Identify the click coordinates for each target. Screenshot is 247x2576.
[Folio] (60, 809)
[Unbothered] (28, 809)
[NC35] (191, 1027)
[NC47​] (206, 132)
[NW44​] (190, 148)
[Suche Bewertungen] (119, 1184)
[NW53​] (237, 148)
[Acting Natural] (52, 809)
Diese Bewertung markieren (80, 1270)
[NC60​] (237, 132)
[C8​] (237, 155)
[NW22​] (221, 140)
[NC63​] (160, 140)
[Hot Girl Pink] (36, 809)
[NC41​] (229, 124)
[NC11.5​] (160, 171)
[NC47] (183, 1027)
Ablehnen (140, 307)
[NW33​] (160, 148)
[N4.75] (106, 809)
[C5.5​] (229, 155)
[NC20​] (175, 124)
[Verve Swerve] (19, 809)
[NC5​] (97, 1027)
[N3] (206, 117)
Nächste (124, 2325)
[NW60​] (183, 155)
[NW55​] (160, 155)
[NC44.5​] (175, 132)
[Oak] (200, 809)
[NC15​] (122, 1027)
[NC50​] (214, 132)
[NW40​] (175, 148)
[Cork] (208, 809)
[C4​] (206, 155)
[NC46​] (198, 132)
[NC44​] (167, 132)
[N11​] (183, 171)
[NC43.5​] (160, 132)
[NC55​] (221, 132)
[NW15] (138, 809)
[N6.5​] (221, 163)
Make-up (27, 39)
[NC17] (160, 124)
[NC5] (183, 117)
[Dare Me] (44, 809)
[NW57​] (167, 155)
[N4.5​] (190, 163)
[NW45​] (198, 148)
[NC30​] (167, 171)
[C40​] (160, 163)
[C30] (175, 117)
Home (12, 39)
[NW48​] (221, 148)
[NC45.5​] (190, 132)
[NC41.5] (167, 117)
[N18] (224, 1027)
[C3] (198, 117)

__ASSIGNED TASK__.
Exactly reproduce the lines beginning with the one that contains "[N4.75] (106, 809)" and ending with the last line of the material, both included. Leave out everything else.

__SOLUTION TO THIS TASK__.
[N4.75] (106, 809)
[C5.5​] (229, 155)
[NC20​] (175, 124)
[Verve Swerve] (19, 809)
[NC5​] (97, 1027)
[N3] (206, 117)
Nächste (124, 2325)
[NW60​] (183, 155)
[NW55​] (160, 155)
[NC44.5​] (175, 132)
[Oak] (200, 809)
[NC15​] (122, 1027)
[NC50​] (214, 132)
[NW40​] (175, 148)
[Cork] (208, 809)
[C4​] (206, 155)
[NC46​] (198, 132)
[NC44​] (167, 132)
[N11​] (183, 171)
[NC43.5​] (160, 132)
[NC55​] (221, 132)
[NW15] (138, 809)
[N6.5​] (221, 163)
Make-up (27, 39)
[NC17] (160, 124)
[NC5] (183, 117)
[Dare Me] (44, 809)
[NW57​] (167, 155)
[N4.5​] (190, 163)
[NW45​] (198, 148)
[NC30​] (167, 171)
[C40​] (160, 163)
[C30] (175, 117)
Home (12, 39)
[NW48​] (221, 148)
[NC45.5​] (190, 132)
[NC41.5] (167, 117)
[N18] (224, 1027)
[C3] (198, 117)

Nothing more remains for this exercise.